Excerpts from a dataset
----
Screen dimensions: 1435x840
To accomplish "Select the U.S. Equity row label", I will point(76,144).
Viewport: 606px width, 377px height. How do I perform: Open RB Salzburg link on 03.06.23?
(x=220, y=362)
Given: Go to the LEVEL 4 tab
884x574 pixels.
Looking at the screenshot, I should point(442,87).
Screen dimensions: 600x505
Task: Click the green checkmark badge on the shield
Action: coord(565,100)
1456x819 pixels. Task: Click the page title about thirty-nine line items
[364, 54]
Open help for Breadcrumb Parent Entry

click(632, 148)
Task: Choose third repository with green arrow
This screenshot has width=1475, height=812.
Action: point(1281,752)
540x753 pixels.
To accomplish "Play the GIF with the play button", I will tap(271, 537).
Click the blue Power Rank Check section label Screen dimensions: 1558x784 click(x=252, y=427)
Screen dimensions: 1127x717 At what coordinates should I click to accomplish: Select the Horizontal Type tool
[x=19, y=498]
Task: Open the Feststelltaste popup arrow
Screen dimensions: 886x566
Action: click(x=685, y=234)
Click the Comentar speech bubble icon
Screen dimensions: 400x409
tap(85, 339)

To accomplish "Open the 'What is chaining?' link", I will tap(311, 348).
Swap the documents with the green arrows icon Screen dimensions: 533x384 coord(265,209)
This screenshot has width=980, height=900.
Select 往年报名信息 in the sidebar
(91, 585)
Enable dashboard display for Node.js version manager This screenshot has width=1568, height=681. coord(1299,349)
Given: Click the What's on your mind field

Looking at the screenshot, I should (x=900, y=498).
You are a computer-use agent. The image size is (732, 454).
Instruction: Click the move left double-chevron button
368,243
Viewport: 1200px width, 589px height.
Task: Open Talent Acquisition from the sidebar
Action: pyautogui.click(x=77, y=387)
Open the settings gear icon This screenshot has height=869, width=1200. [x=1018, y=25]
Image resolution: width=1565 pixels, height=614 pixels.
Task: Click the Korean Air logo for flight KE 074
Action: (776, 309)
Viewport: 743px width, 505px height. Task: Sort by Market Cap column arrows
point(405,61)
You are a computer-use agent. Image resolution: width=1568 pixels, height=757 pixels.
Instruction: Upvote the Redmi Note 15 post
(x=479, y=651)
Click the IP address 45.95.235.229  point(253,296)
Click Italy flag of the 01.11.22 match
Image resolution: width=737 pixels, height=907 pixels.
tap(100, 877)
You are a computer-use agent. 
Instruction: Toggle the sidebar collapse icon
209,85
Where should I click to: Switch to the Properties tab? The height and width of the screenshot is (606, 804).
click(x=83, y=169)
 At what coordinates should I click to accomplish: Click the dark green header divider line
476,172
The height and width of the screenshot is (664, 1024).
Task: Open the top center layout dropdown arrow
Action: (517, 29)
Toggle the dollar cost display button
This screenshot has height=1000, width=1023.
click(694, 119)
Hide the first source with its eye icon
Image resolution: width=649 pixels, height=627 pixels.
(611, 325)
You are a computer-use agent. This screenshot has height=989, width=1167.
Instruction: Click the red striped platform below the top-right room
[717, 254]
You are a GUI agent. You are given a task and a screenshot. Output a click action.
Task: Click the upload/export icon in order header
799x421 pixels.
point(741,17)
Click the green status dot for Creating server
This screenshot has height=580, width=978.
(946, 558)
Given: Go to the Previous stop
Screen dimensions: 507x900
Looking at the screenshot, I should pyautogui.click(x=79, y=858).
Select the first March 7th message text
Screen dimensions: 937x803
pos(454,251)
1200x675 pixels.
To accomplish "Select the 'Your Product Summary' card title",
----
> _Required work_:
Which lines of the entries above contain the word "will"? Copy each of them.

> _Task output_:
To accomplish "Select the U.S. Equity row label", I will point(76,144).
To accomplish "Play the GIF with the play button", I will tap(271, 537).
To accomplish "Open the 'What is chaining?' link", I will tap(311, 348).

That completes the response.